Public video surveillance: good or bad?

This is a two-part poll/question. But first, background.

After some burglaries in our neighborhood, we are considering installing a security camera system. It would be very limited, and would record only cars entering or leaving the area 24/7. The images would be good enough to extract license numbers if necessary, and the data would not be viewed real-time, but stored until there was a need to view them. Short of a court order, only authorized parties would have access to the data, ever.

We have one advantage over other neighborhoods in that there is only one way in and one way out by car, so you couldn’t enter or leave without being recorded.

Vehicular activity is light, especially in the winter, and if the cameras were motion-detect activated, the amount of data collected would be manageable. It would protect about 400 homes and 2 businesses.

The cost would be bourne by a voluntary-membership homeowner’s association. Preliminary cost investigation suggests that it would be affordable (it would cost less than the value of stolen goods to date), so that’s not a major issue.

Now the questions.

  1. Systems exist worldwide where every road, sidewalk and plaza is covered by video surveillance, usually real-time. Have you, or do you, ever go to those places and did you or do you feel uncomfortable with it? Or more secure?
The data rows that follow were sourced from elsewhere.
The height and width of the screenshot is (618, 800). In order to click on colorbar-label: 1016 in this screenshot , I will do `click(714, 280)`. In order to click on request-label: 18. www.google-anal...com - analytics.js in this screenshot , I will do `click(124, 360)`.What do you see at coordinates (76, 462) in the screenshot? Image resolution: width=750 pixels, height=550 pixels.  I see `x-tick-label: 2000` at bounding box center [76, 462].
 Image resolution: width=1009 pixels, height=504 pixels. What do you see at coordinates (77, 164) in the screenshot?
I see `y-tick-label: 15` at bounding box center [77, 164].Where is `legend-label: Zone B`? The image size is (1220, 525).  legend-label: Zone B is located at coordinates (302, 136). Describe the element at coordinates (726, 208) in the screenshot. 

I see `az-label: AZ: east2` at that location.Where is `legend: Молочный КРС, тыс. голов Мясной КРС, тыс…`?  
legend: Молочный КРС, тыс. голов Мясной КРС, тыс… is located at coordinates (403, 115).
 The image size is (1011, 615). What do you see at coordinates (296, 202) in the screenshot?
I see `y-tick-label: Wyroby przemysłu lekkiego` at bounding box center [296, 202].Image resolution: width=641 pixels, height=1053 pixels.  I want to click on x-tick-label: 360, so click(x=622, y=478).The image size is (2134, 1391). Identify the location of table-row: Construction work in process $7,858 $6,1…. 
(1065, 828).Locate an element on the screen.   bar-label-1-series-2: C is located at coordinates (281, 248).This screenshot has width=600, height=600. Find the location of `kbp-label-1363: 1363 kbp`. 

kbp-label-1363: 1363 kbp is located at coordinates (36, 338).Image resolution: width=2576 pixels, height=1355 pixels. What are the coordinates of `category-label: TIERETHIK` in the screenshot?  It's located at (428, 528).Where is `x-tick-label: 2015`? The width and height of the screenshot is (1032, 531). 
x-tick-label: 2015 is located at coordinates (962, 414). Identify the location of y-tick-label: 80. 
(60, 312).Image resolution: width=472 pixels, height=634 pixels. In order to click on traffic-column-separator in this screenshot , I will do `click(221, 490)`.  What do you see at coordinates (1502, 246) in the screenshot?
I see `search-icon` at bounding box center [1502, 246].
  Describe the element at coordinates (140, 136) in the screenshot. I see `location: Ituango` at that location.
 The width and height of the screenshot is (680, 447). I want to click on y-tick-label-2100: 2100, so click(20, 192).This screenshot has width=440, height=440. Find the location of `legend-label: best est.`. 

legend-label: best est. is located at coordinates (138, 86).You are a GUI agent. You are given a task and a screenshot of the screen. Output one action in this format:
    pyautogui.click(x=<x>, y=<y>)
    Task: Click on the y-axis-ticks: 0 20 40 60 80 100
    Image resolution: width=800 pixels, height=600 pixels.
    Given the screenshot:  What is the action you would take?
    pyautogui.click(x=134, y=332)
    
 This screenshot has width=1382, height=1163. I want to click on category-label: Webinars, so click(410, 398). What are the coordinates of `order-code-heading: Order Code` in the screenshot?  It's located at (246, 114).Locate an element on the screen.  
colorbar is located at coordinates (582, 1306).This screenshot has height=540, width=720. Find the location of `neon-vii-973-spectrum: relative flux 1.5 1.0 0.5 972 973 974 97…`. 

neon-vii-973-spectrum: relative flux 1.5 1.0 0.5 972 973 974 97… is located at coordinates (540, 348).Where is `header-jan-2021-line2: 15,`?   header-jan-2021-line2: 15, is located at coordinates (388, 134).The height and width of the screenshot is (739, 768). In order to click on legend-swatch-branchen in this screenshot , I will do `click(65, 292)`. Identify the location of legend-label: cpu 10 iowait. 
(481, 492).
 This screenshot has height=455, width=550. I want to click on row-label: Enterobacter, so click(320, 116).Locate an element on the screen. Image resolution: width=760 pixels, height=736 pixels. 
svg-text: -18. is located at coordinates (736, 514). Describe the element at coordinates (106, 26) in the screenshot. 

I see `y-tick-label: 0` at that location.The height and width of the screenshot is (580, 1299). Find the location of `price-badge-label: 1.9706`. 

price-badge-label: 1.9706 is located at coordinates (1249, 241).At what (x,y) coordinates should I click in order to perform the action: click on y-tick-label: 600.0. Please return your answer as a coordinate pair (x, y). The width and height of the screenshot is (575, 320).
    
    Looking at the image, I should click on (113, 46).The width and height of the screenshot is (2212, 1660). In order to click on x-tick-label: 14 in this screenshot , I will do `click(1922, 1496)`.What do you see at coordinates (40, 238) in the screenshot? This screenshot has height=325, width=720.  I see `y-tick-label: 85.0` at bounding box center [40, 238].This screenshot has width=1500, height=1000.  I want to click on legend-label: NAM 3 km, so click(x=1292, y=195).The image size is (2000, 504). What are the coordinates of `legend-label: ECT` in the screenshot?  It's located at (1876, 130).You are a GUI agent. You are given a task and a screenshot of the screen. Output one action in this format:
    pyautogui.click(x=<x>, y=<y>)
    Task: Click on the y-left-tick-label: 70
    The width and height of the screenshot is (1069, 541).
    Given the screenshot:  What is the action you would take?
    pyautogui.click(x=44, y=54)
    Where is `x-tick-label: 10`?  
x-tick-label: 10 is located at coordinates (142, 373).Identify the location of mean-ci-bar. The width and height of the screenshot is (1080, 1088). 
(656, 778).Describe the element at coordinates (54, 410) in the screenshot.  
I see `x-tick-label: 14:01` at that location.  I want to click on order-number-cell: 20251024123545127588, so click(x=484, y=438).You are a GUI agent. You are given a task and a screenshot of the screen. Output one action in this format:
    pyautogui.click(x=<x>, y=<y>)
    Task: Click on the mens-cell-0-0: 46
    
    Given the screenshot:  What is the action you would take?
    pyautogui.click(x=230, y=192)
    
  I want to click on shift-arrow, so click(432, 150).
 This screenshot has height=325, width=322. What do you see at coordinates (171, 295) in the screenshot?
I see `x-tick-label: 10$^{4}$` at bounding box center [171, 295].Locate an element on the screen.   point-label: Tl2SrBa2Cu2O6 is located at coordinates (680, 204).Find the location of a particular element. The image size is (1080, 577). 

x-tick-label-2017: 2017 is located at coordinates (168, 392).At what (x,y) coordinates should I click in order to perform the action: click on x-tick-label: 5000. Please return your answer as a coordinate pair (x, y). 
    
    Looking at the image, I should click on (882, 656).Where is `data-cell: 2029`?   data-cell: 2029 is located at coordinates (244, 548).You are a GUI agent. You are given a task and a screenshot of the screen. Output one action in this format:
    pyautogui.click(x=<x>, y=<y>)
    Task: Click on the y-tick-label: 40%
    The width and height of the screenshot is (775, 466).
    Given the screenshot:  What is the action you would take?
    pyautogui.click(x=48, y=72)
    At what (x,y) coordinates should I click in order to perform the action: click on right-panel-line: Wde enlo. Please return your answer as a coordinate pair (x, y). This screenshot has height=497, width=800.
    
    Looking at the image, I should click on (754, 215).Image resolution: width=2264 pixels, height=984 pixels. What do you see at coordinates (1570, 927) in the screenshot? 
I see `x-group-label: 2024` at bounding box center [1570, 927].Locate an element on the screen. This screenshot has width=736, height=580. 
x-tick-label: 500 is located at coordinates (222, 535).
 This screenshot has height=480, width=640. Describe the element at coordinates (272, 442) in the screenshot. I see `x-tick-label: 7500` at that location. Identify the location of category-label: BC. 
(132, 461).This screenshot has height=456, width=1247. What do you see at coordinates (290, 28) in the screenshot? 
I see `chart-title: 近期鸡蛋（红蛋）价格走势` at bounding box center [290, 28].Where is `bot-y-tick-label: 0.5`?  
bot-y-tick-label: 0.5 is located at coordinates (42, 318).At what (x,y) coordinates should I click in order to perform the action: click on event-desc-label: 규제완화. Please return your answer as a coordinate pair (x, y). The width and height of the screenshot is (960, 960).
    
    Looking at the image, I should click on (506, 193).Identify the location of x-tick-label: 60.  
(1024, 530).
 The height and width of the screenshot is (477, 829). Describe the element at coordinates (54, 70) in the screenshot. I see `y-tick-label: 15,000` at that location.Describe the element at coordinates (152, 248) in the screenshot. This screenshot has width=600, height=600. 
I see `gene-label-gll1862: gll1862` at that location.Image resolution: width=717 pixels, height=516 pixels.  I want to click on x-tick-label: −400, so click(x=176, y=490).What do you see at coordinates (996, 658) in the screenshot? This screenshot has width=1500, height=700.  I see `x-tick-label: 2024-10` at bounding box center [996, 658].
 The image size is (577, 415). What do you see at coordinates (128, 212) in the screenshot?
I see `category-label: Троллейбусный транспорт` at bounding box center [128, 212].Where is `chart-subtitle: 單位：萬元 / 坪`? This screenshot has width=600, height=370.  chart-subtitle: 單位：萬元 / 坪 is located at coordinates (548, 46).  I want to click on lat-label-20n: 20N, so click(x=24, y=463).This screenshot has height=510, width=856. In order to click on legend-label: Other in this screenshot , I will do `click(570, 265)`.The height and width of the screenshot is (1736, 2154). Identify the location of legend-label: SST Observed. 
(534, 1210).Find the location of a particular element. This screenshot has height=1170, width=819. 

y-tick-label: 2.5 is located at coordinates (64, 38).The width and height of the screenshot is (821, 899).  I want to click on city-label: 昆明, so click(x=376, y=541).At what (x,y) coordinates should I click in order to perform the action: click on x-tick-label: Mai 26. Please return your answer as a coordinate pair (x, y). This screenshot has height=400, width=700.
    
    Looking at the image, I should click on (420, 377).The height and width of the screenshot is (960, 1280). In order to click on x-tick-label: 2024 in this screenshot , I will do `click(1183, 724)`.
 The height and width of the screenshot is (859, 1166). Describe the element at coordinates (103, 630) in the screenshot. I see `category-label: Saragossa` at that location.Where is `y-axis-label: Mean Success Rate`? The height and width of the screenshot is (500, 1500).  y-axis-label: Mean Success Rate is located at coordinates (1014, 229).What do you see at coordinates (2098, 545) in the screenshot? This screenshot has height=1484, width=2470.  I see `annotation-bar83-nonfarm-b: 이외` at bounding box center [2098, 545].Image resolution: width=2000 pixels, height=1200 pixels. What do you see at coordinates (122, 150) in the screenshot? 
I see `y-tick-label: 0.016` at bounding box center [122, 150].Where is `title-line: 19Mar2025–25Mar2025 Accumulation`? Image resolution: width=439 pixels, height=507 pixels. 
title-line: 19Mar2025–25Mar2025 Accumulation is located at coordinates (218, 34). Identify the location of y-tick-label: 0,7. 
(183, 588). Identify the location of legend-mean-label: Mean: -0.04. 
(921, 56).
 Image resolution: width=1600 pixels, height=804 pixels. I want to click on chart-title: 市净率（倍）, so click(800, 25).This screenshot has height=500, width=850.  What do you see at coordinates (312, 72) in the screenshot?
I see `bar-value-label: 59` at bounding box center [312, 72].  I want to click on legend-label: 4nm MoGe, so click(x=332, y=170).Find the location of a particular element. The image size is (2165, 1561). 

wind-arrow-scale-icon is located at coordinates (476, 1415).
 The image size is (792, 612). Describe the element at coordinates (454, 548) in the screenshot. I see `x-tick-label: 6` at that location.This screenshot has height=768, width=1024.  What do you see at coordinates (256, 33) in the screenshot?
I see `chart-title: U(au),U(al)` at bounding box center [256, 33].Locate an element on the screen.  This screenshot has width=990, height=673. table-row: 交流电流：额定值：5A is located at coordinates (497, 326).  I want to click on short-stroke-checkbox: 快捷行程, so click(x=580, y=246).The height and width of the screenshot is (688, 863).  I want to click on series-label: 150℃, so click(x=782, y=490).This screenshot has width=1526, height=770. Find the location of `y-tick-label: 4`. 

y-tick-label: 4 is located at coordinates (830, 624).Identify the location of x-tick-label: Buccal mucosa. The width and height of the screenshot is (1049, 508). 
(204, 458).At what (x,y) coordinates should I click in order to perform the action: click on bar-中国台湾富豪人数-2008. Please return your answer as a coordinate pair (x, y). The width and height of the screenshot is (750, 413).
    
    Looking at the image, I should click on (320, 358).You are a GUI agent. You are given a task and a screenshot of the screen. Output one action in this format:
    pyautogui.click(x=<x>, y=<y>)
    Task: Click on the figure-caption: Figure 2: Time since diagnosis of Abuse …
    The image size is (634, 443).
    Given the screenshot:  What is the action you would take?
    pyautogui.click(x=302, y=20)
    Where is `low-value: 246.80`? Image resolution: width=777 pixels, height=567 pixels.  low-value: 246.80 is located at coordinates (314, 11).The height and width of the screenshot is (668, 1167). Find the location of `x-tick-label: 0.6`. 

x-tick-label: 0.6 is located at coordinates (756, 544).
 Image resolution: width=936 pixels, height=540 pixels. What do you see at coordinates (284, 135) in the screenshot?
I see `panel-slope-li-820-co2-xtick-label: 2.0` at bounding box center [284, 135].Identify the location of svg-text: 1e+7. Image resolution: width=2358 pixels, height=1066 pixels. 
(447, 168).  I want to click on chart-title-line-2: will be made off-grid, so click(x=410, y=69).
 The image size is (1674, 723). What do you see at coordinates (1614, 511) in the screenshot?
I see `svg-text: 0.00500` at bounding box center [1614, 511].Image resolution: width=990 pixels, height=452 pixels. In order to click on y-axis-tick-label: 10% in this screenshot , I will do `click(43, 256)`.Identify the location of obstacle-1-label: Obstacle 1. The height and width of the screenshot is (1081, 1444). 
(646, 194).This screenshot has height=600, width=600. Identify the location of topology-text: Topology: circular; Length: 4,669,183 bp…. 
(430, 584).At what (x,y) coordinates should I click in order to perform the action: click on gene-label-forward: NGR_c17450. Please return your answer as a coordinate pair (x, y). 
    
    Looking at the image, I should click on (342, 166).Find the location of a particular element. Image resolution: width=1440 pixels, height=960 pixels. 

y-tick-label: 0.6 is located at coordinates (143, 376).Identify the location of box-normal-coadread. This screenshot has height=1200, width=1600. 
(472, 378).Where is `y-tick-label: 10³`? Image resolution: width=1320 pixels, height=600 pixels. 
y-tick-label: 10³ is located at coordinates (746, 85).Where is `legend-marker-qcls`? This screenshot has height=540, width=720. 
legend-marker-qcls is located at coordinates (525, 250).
  2. If my limited system were proposed in your residential neighborhood, would you agree that it is a good idea or would you be uncomfortable with the fact that your activities, innocent or legal or not, would be recorded? Is the assurance that no criminal could escape detection insufficient to overcome feelings of privacy invasion?

I’m OK with public surveillance. Just as long as cameras don’t view into private areas.

No problem with the concept. However, it wouldn’t surprise me if some people ended up trying to access the tapes to spy out the comings and goings of their kids or spouses. Or looking for the car of their spouse’s suspected lover, or things like that.

So it might be a fairly big deal about where the recorders are kept and who has they keys. The equipment itself might be cheaper than string the power lines and video cable. If you run it underground, it’s not cheap, and it’s not cheap to make changes later. If you run the signal into someone’s house, what happens when that person moves? If you run it into the president of the associations house, what happens when they don’t get re-elected?

I agree that the data shouldn’t be available without a court order or proper authority. OTOH – reversing the privacy concept – it occured to me that posting all the images realtime on the web might be a better deterrent!

All good concerns, but not show-stoppers. Any cam location will be within video cable distance (probably overhead) from about 4 houses, and any new owner may want to continue the system for their own protection. The Association might offer a small payment for the use of their electricity and space and would certainly pay for all costs like Internet connections.

We even have one homeowner who has been suggesting this for a while, and he would be glad to donate the use of his house in exchange for the extra security we all would receive. Unfortunately he doesn’t live in the best location.

You should also talk to a lawyer or maybe the cops about some legal issues like probable cause for a search. For instance, suppose there’s a burglary over night, and looking at your tape shows that a strange car leaves the area around that time. Even supposing you have the license number, is that sufficent evidence for the cops to get a warrant to search the owner’s home for the stolen swag? IANALawyer, but I doubt it. Video of someone coming out of the broken-into home would be much more compelling, but you won’t have that.